Start of EXTRACTED RECORDS

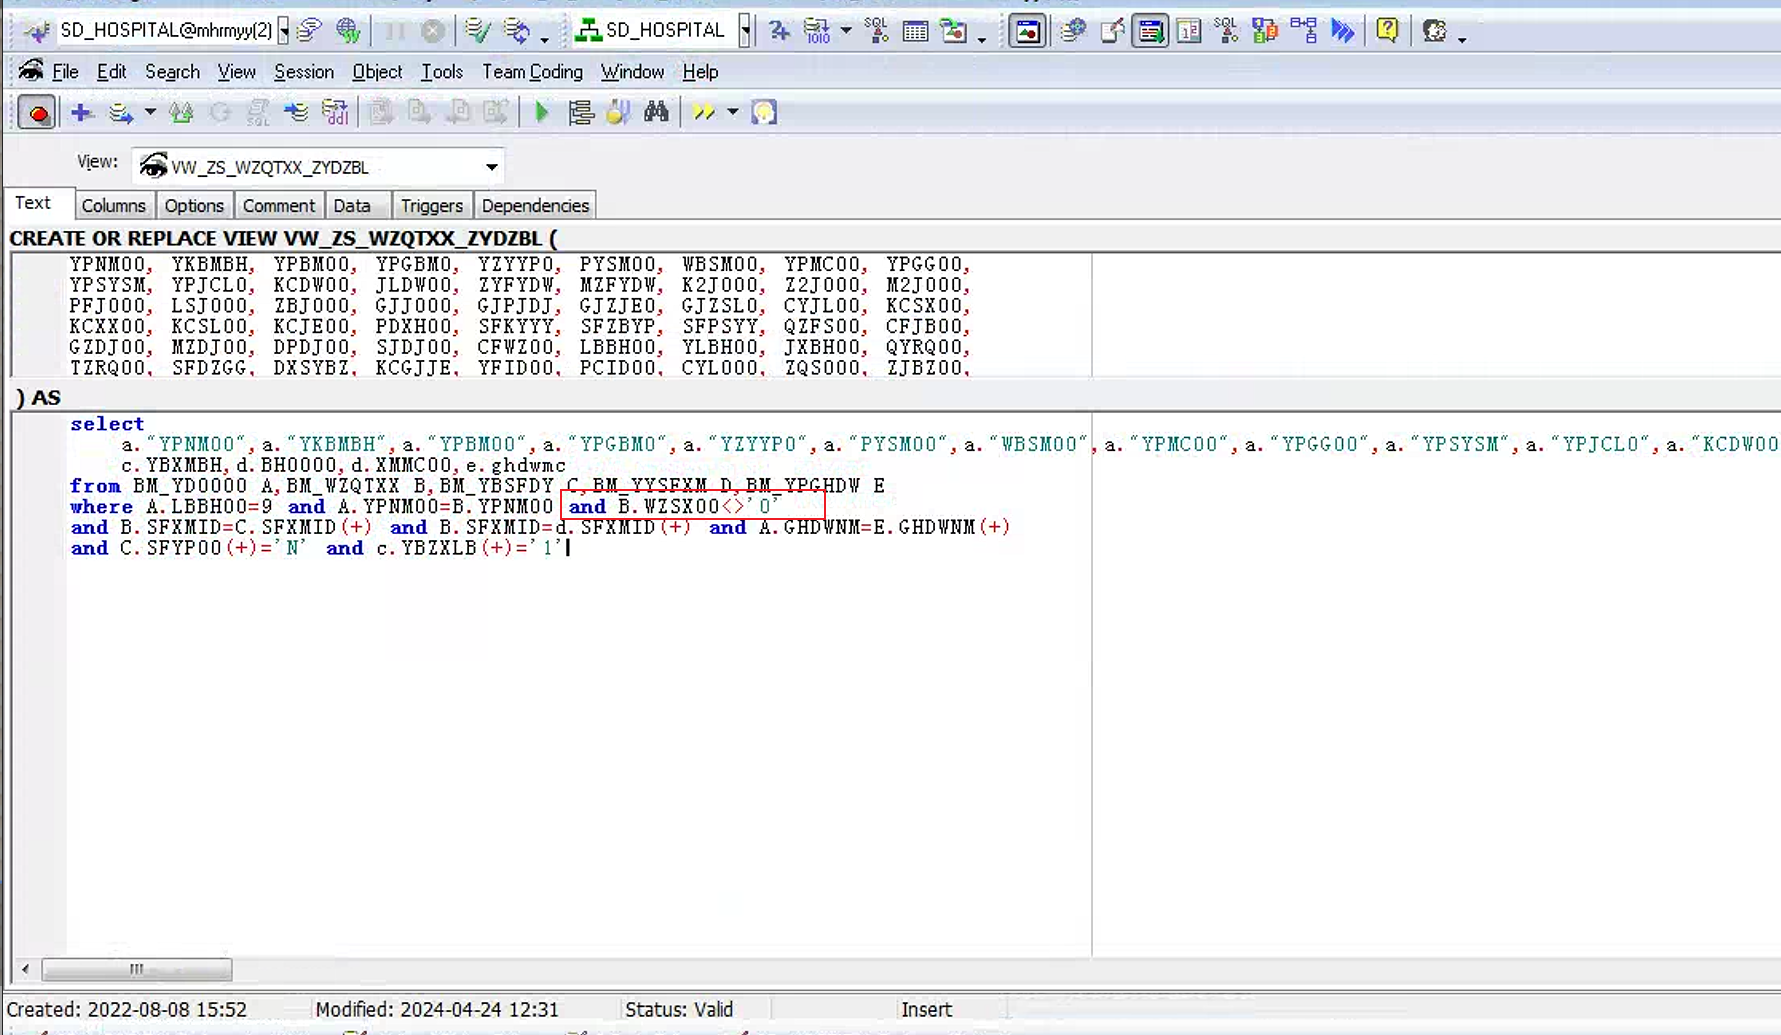Screen dimensions: 1781x1035
Task: Toggle the red circle button in the toolbar
Action: (38, 112)

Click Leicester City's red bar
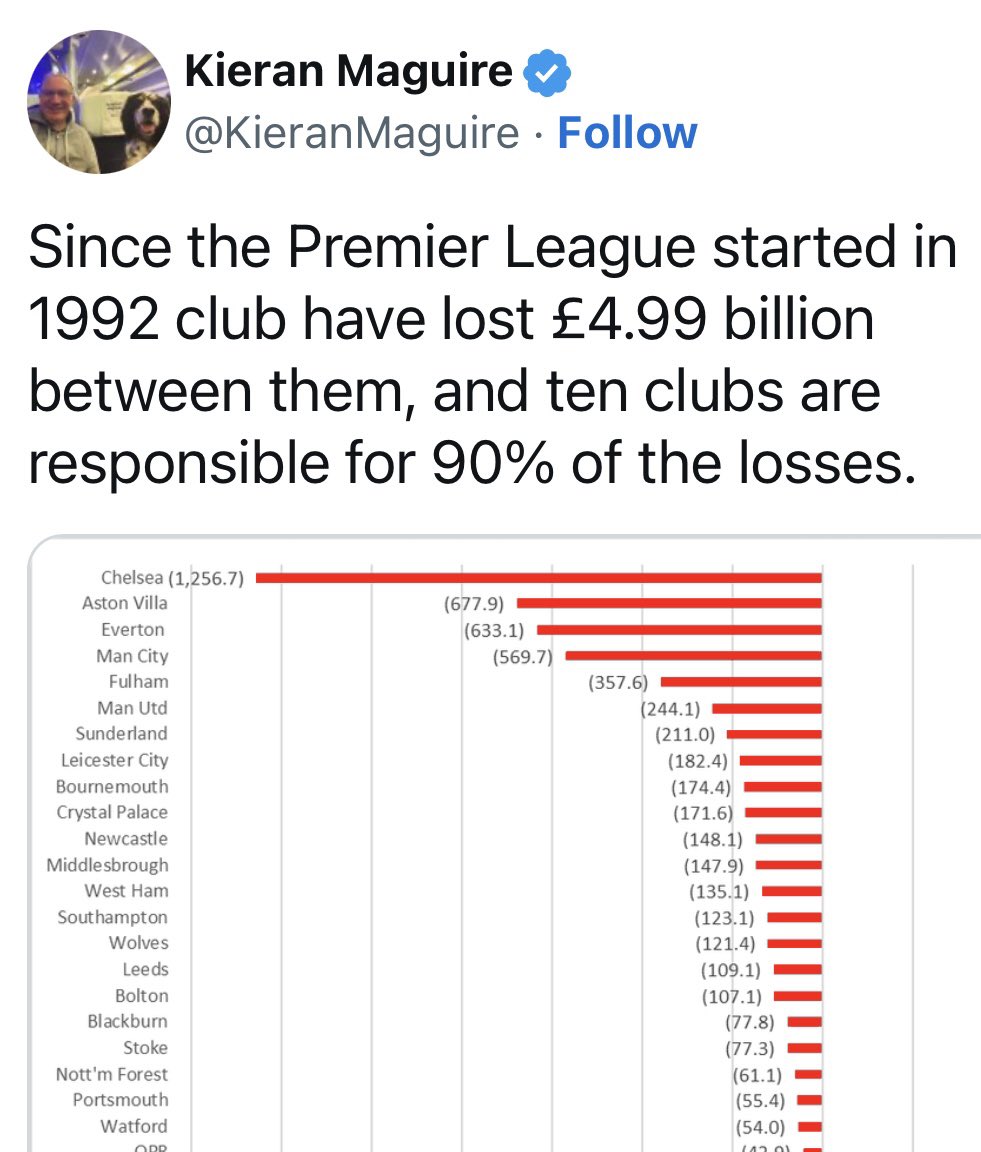tap(780, 761)
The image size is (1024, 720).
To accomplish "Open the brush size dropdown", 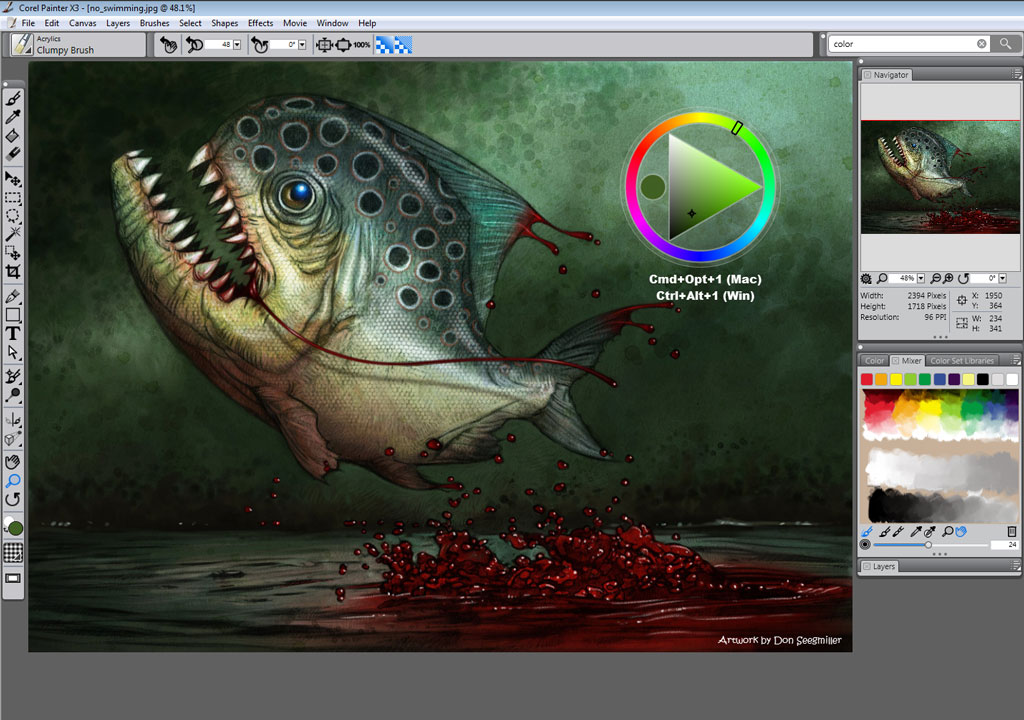I will 237,45.
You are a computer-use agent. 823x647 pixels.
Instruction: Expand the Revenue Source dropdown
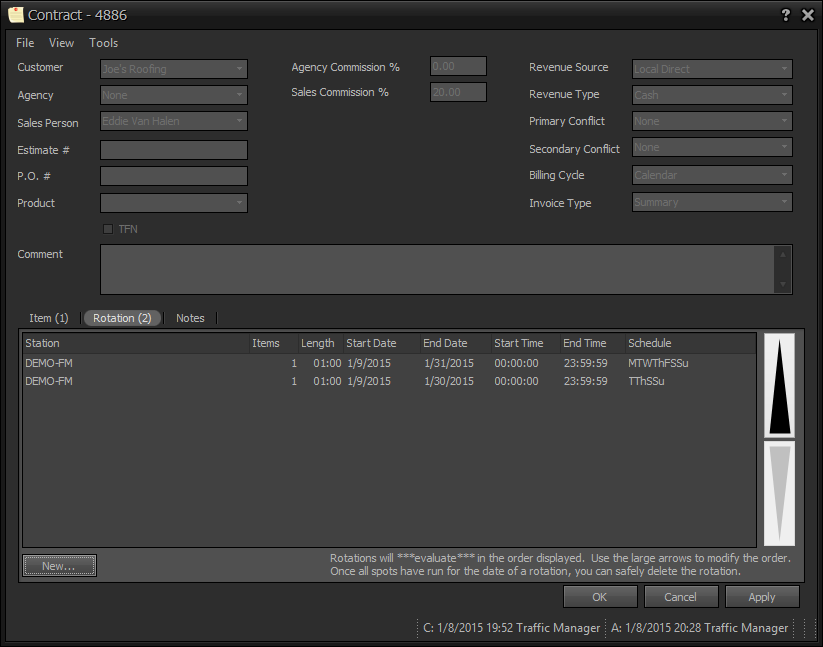[712, 69]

End of EXTRACTED RECORDS

**INSTRUCTIONS FOR THE TASK:**
Exactly as they appear, repeat the lines from the one containing "You are a computer-use agent. 823x647 pixels." through the last line of the entries, counting both ends. Pictures stay out.

**YOUR RESPONSE:**
You are a computer-use agent. 823x647 pixels.
Instruction: Expand the Revenue Source dropdown
[712, 69]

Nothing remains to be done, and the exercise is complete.